Words from years past
I found myself at a bit of a loose end today. Our boiler has been throwing tantrums so I had to stay at home and wait for the repair man to come and kick it back into shape. Additionally I’m trying to heal up a sore leg (skiing accident plus argument with a flight of stairs) so not wanting to move too far from the couch I decided to spend this unexpected free time uploading some reading lists from previous blogs.
It’s a pity that I let things slide with the blog previous to this one. I’d had problems with my hosting service and in a fit of pique turned my back on it entirely without backing up my data. Two and a half years worth of reading lists and blogging material lost. It quite saddens me now that I could have let such a thing happen.
Any way I’ve now included the 2005, and a portion of the 2006, reading lists that were saved from my second blogging incarnation (this currently being the fourth) and had a bit of entertainment dipping back through some entries from my early twenties. This one in particular made me laugh:
March 04, 2006
More books for me!My life of late has been a whirl of work and well, books. Work has been busy with a flux of seasonal storms and yet more up-skilling for magnificent me, now able to do the work of three.
In order to balance my ‘mind run amock’, every spare moment I’ve had has been spent curled up with a good book and just allowing the words to roll right on through.

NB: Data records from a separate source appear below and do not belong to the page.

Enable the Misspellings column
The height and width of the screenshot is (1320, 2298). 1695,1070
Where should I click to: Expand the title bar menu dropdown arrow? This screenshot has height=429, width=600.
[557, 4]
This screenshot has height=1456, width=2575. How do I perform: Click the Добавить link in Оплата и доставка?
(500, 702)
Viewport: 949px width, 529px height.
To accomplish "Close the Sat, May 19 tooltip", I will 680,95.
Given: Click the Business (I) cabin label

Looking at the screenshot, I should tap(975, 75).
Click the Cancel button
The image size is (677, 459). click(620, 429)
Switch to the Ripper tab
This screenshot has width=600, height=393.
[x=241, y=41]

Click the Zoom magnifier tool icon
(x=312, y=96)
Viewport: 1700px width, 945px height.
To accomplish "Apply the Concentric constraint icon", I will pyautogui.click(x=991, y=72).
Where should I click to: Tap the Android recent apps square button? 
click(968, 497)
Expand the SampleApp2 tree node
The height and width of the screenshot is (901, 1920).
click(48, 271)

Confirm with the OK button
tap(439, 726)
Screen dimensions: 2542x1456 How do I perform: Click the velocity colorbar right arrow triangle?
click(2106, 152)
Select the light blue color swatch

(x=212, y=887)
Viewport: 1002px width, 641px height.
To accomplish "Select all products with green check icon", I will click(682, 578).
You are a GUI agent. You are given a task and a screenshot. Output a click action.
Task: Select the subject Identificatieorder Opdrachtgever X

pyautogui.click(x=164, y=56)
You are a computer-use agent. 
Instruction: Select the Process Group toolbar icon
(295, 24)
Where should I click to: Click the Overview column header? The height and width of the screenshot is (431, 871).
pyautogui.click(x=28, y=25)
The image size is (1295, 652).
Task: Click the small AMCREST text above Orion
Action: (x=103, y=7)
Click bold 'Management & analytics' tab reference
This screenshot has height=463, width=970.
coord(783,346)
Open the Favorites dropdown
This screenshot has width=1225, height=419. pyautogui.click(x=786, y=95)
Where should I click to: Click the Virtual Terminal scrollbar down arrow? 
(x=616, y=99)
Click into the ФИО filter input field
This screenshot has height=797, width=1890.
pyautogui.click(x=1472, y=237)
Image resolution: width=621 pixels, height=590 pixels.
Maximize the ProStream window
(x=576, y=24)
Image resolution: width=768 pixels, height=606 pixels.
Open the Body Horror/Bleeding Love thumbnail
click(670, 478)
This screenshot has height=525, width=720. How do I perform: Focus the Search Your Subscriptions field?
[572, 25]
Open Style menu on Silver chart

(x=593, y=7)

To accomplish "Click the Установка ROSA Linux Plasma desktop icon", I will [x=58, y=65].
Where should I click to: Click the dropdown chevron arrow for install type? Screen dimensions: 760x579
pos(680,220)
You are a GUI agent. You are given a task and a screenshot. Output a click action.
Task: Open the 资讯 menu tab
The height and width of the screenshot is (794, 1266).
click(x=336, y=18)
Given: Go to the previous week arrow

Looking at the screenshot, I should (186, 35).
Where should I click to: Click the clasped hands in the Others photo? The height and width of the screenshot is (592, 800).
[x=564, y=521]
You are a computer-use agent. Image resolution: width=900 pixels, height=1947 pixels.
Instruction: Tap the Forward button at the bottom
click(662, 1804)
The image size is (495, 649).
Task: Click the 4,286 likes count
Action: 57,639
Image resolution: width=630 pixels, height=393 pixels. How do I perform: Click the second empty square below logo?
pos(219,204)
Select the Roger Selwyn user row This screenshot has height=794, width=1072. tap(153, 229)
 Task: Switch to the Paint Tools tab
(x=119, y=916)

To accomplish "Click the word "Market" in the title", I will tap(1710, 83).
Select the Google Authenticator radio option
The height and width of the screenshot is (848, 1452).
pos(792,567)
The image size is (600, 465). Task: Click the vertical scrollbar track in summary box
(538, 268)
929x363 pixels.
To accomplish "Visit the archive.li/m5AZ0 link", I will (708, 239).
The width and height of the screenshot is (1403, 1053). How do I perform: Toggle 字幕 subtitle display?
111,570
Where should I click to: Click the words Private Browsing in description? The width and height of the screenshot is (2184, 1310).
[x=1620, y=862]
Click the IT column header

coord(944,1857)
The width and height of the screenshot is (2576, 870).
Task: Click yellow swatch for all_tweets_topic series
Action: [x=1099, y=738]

One problem though, I’ve run out of books to read. After slowly working my way through almost everything in our book collection (there are still a few of NS’s travel, history and politics books I haven’t completely consumed), and many re-reads, I’ve found myself buying one and occasionally two or three books a week. Not the thriftiest idea out of the box.
I actually reached a point late last week where I started reading NS’s copy of Jean-Jacques Rousseau’, The Social Contract. Making myself proud, I read about halfway through, before deciding it was time for a break and something not so…dull. Still with little to choose from I picked up an old childhood favourite, Ordeal by Poison, the tale of Shiva an Ice Age girl, undertaking an initiation ceremony to become her Clan’s Crone. I loved this tale of courage when I was nine, but it wasn’t much of a stop gap for the furious reading crave I am experiencing.
Quickly famished for literary content I prowled our apartment, examining shelves for previously undiscovered treasures, lifting mattresses and beds in hope of discovering a lost and forgotten manuscript.
Alas it wasn’t to be, and so NS, kind and wonderful man that he is, made a heavenly suggestion.
“Would you like me to bring something home from the uni library?”
Pounce. Hug. Kiss. Adore. Worship.
There are so many reasons I love that man.
The next day I arrived home from work to find two plump novels perched on the green sofa just begging to be read. The first, The Skein of Lament, I snapped up and finished during my work commute the very next day and now Kundera’s Laughter and Forgetting awaits its own timely consumption.
I know that I should really go and visit the local library. I pass it almost daily by tram, yet I am fearful and so I’ll put a question out to any librarians possibly reading here…just how annoyed would you feel towards someone who upon last visit over four years ago, left an overdue debt of $30? Also, do libraries charge interest?